Towards higher Kontsevich-Manin numbers – three approaches

Kontsevich-Manin numbers are numbers of holomorphic maps from the Riemann surface $X$ to complex manifold $Y$ passing through given cycles in $Y$. They satisfy quite an interesting quadratic relation called WDVV equation. We propose to generalize it to the case where $X$ and $Y$ are complex manifolds and dimension of $X$ is higher than $1$ as follows: we propose to take a set of pairs $(C_{X,a}, C_{Y,a} )$ and count the number of maps such that image of $C_{X,a}$ intersects $C_{Y,a}$.
We argue that such definition is well-defined at least when $X$ and $Y$ are toric manifolds. In such case one may try to consider compactification of the space of maps by quasimaps that turns out to be also toric. First approach implies replacement of cycles $C_{Y,a}$ in the target by smooth differential forms that are dual to these cycles. Then one may compute the integral of the pull-backs of corresponding differentials forms ignoring the fact that they are ill-defined on the compactifying strata. We conjecture that it gives the right counting and it the case when $\dim X=1$ it was checked by numerical experiments.
Second approach implies the replacement of the original problem by easier problem, known in physics as counting GLSM numbers. Their computation is easy, however, it differs from the original problem at compactifying locus where map is a proper quasimap. We call such contribution freckled contribution, to get correct number it should be subtracted from the GLSM numbers, we will give examples how it work. Here one has to construct a technology of subtraction of freckles, that is possibly doable.

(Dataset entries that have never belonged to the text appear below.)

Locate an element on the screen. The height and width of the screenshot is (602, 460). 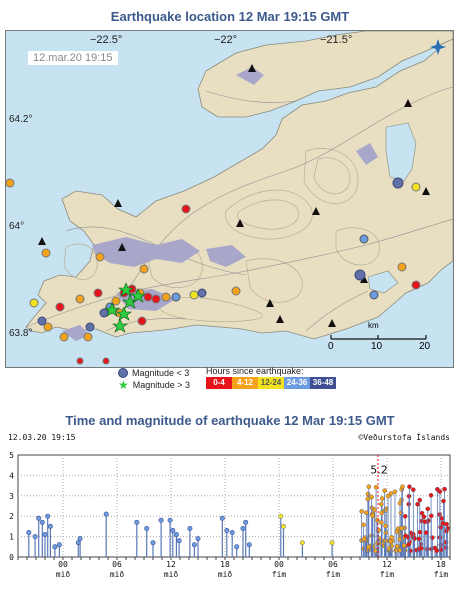
peak-magnitude-label: 5.2 is located at coordinates (379, 470).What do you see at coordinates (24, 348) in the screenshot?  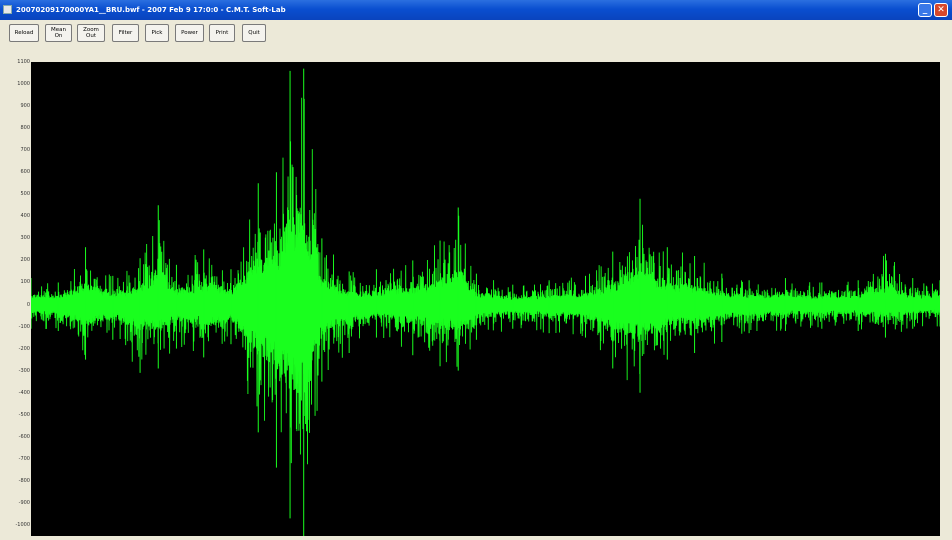 I see `y-tick-label: -200` at bounding box center [24, 348].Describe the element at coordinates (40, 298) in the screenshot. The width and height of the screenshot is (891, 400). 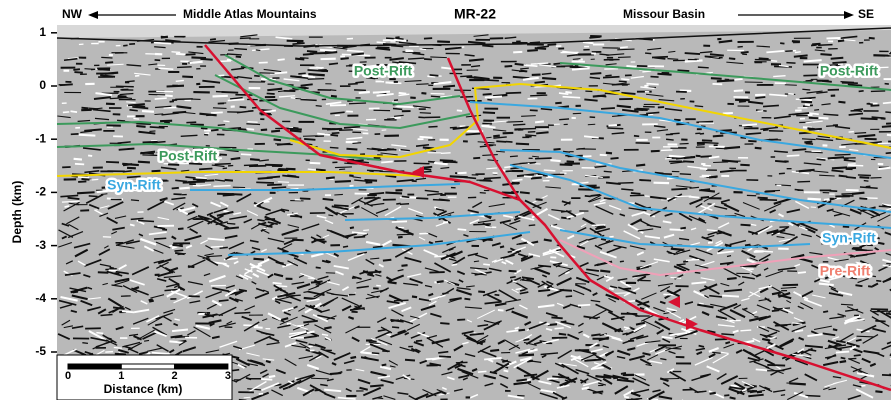
I see `y-tick-label: -4` at that location. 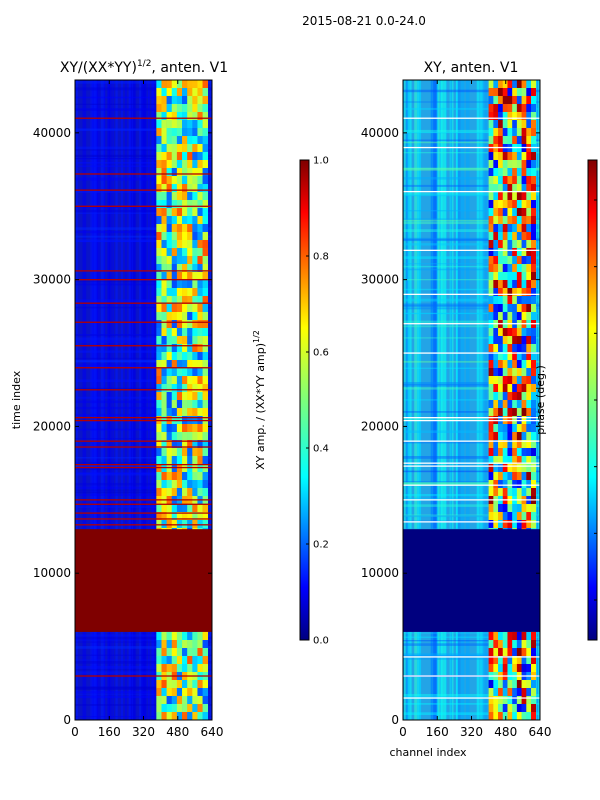 I want to click on texture-column, so click(x=432, y=400).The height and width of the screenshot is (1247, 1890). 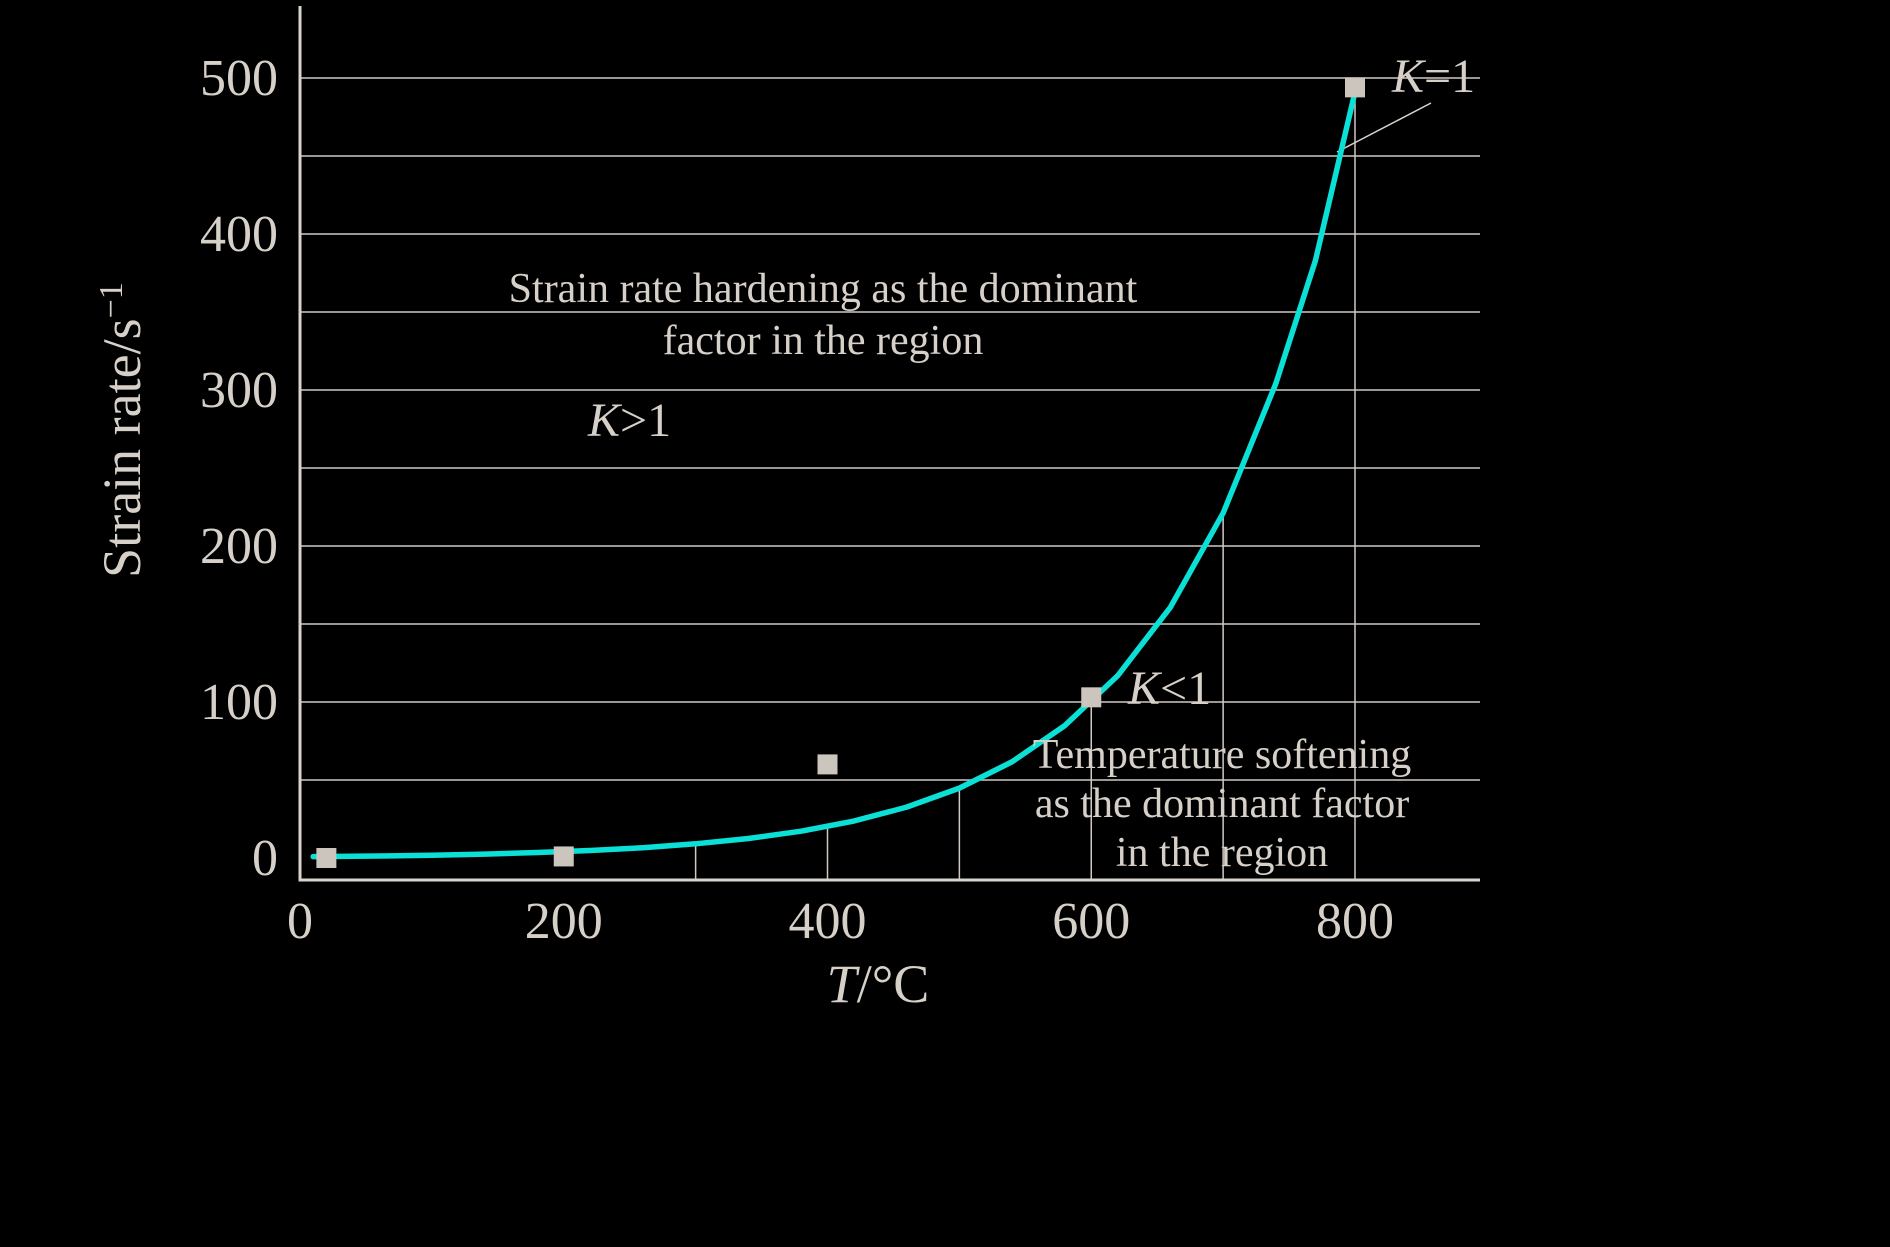 What do you see at coordinates (1409, 76) in the screenshot?
I see `k-eq-symbol: K` at bounding box center [1409, 76].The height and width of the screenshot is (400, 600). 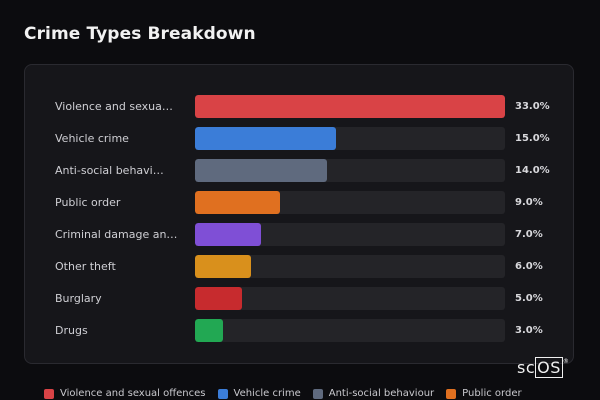 What do you see at coordinates (86, 266) in the screenshot?
I see `category-label: Other theft` at bounding box center [86, 266].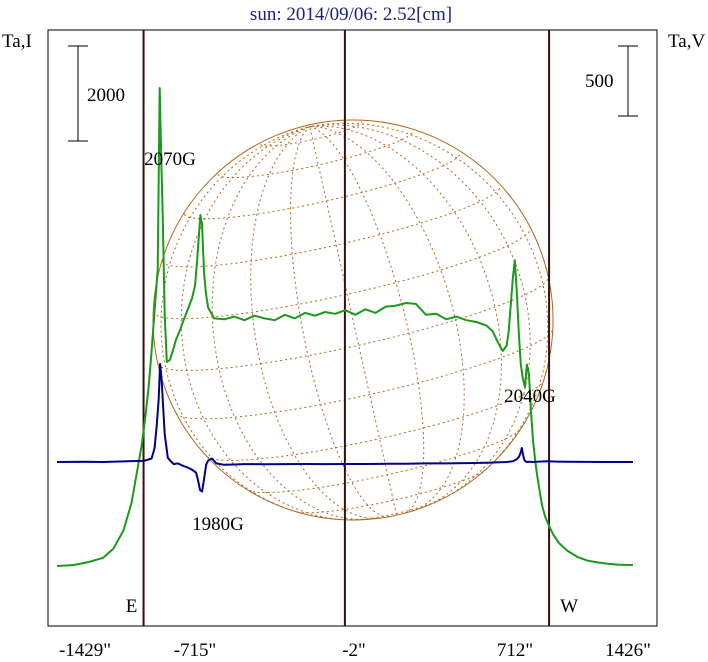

The third approach is based on understanding of holomorphic maps of toric manifold as higher Mors-Bott-Novikov theory. Namely, for $\dim X=1$ holomorphic maps are known to be trajectories of a vector field on a loop space in manifold $Y$. For $\dim X=d$ they are common trajectories of $d$ commuting vector fields on the space of $d$-loops in $Y$. The $d$-version of Morse theory for $d=2$ was studied by Soukhanov who showed that counting such trajectories leads to the $L$-infinity algebra of the Algebra of the Infrared. We propose that such $L$-infinity algebra would underline the $d$ dimensional generalization of WDVV equations.